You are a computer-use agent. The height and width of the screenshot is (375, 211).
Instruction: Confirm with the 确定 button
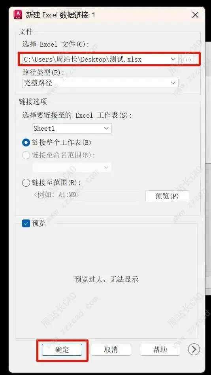pos(62,350)
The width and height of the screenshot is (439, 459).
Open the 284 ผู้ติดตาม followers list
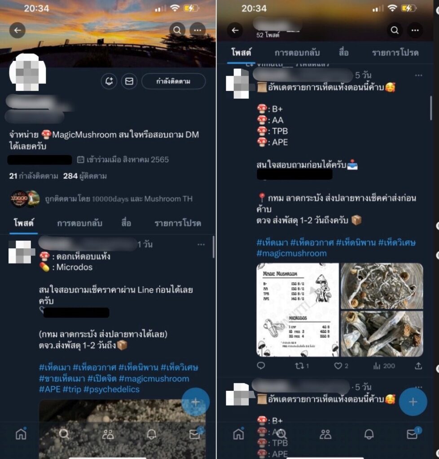pos(85,176)
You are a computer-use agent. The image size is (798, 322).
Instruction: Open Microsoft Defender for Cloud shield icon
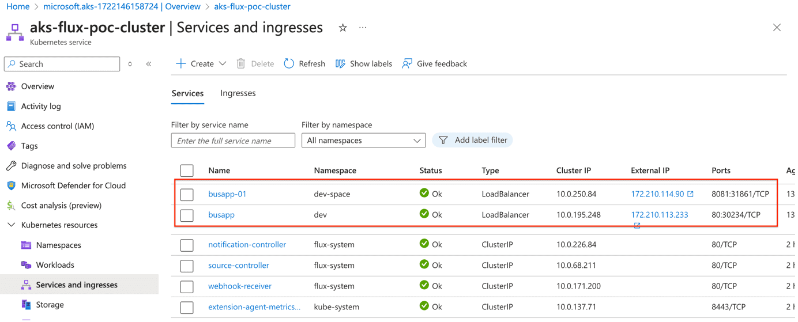coord(11,185)
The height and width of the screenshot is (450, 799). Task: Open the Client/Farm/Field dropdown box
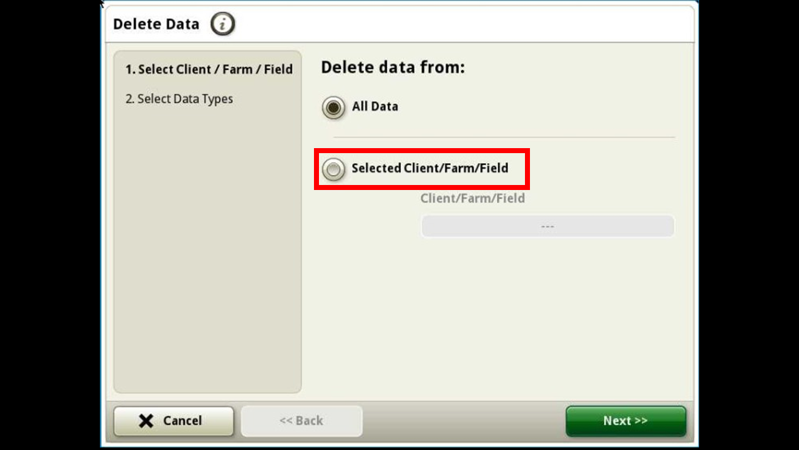[547, 226]
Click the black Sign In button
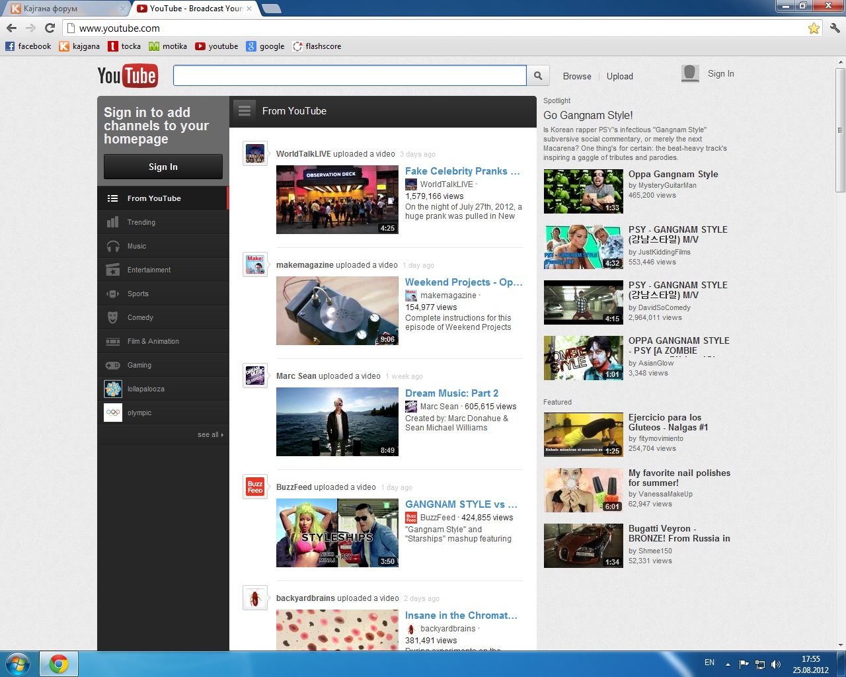 [x=163, y=167]
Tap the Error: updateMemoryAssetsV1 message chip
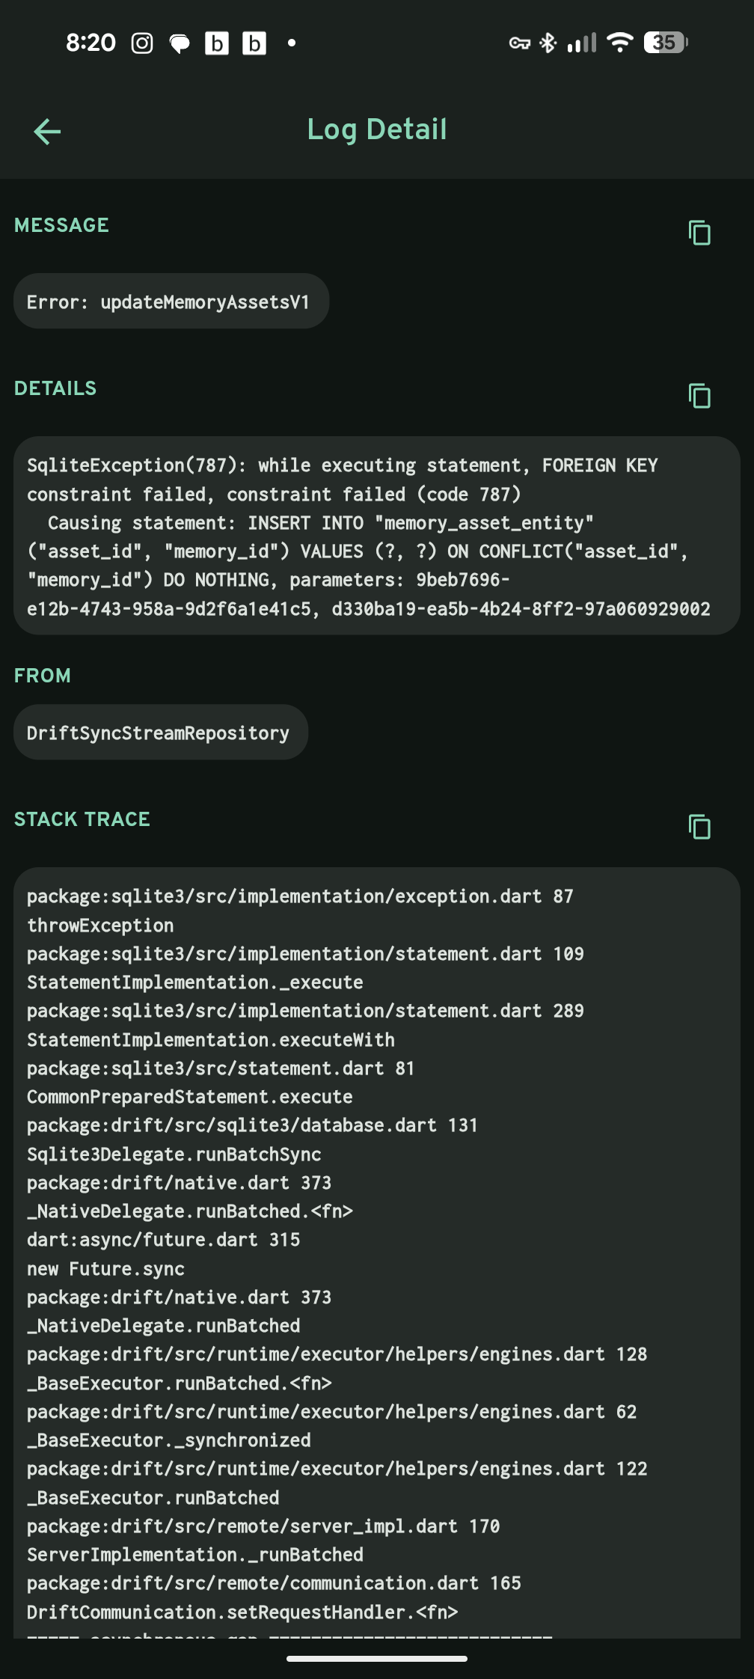This screenshot has width=754, height=1679. [x=171, y=302]
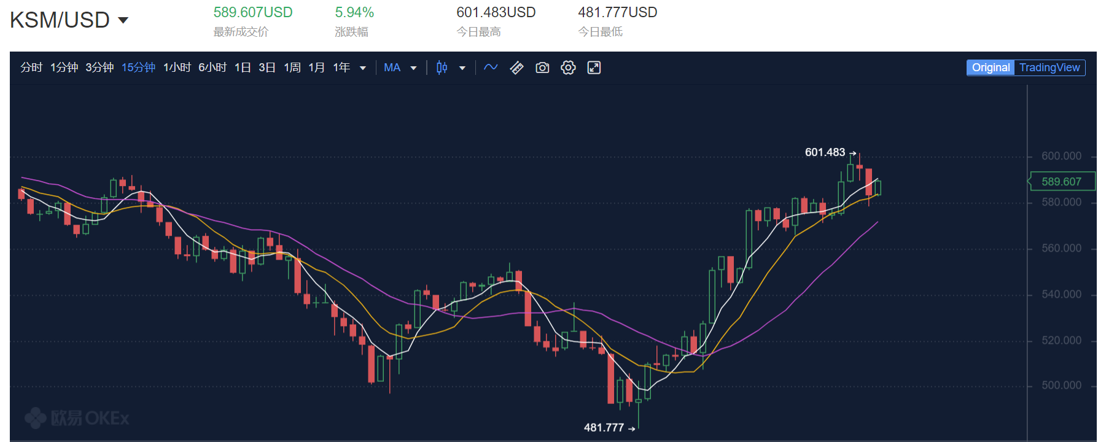Take a chart snapshot with camera icon
Screen dimensions: 1098x442
coord(542,68)
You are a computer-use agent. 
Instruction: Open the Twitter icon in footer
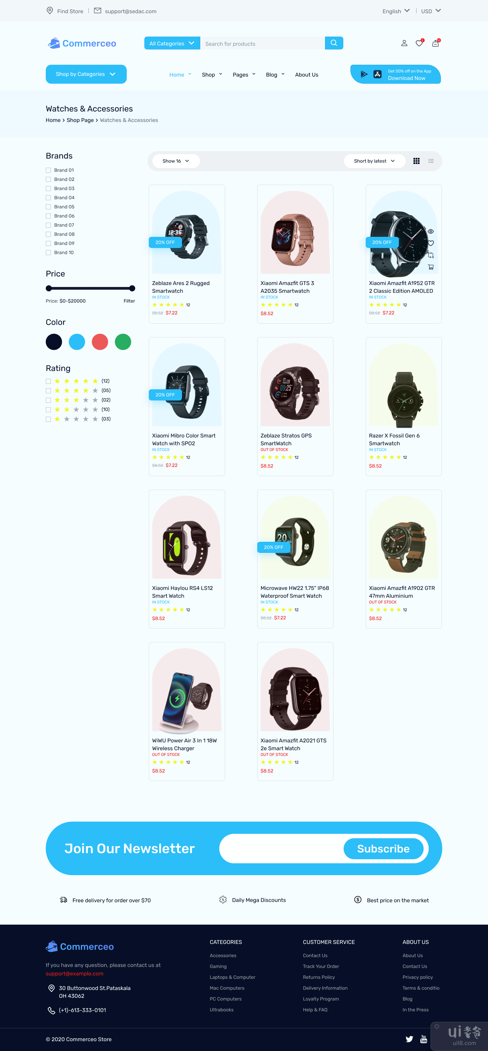(x=409, y=1039)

## Exercise instructions:
Return every entry word for word, minus the pictures.

## Solution for this task:
You are a computer-use agent. The height and width of the screenshot is (375, 211).
Instruction: Confirm with the 确定 button
pos(62,350)
The width and height of the screenshot is (439, 459).
Open the 284 ผู้ติดตาม followers list
pos(85,176)
You are a computer-use agent. The image size is (798, 322).
Instruction: Open Microsoft Defender for Cloud shield icon
coord(11,185)
The height and width of the screenshot is (450, 799). Task: Open the Client/Farm/Field dropdown box
[547, 226]
Click the black Sign In button
 [x=163, y=167]
Tap the Error: updateMemoryAssetsV1 message chip
This screenshot has width=754, height=1679. [x=171, y=302]
Take a chart snapshot with camera icon
Screen dimensions: 1098x442
coord(542,68)
You are a computer-use agent. 
Instruction: Open the Twitter icon in footer
(x=409, y=1039)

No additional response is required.